Switchable Membrane Remodeling and Antifungal Defense by Metamorphic Chemokine XCL1
- 8 May 2020
- journal article
- research article
- Published by American Chemical Society (ACS) in ACS Infectious Diseases
- Vol. 6 (5), 1204-1213
- https://doi.org/10.1021/acsinfecdis.0c00011
Abstract
Antimicrobial peptides (AMPs) are a class of molecules which generally kill pathogens via preferential cell membrane disruption. Chemokines are a family of signaling proteins that direct immune cell migration and share a conserved alpha-beta tertiary structure. Recently, it was found that a subset of chemokines can also function as AMPs, including CCL20, CXCL4, and XCL1. It is therefore surprising that machine learning based analysis predicts that CCL20 and CXCL4's alpha-helices are membrane disruptive, while XCL1's helix is not. XCL1, however, is the only chemokine known to be a metamorphic protein which can interconvert reversibly between two distinct native structures (a beta-sheet dimer and the alpha-beta chemokine structure). Here, we investigate XCL1's antimicrobial mechanism of action with a focus on the role of metamorphic folding.
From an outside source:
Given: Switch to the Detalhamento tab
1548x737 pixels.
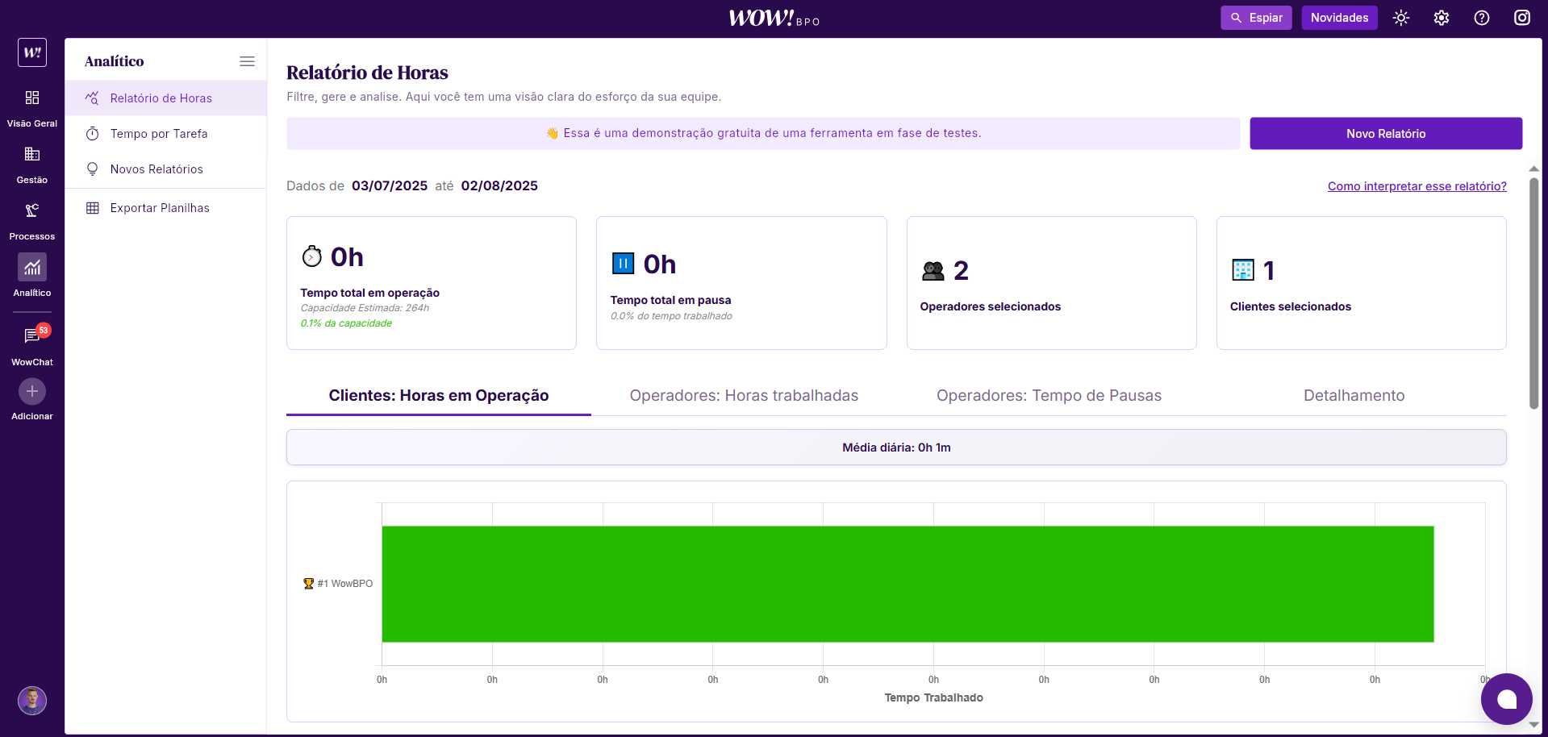Looking at the screenshot, I should pyautogui.click(x=1354, y=396).

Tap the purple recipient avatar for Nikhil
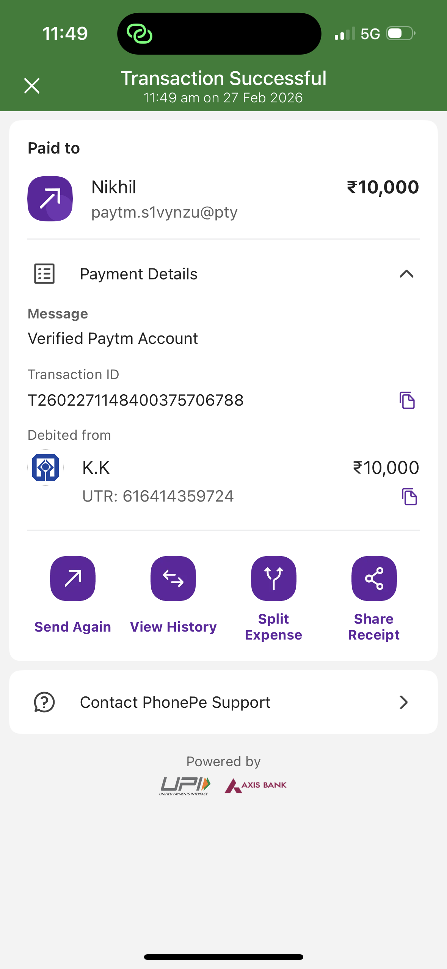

We demonstrate that XCL1 is a molecular "Swiss army knife" that can refold into different structures for distinct context-dependent functions: whereas the alpha-beta chemokine structure controls cell migration by binding to G-Protein Coupled Receptors (GPCRs), we find using small angle X-ray scattering (SAXS) that only the beta-sheet and unfolded XCL1 structures can induce negative Gaussian curvature (NGC) in membranes, the type of curvature topologically required for membrane permeation. Moreover, the membrane remodeling activity of XCL1's beta-sheet structure is strongly dependent on membrane composition: XCL1 selectively remodels bacterial model membranes but not mammalian model membranes. Interestingly, XCL1 also permeates fungal model membranes and exhibits anti-Candida activity in vitro, in contrast to the usual mode of antifungal defense which requires Th17 mediated cell-based responses. These observations suggest that metamorphic XCL1 is capable of a versatile multimodal form of antimicrobial defense.Funding Information
- National Cancer Institute (F30 CA236182)
- National Institute of Dental and Craniofacial Research (K08 DE026189)
- National Institute of Allergy and Infectious Diseases (R01 AI052453, R01 AI058072, R01 AI120655)
- Division of Graduate Education (DGE-1650604)
- National Psoriasis Foundation
- Division of Materials Research (DMR 1808459)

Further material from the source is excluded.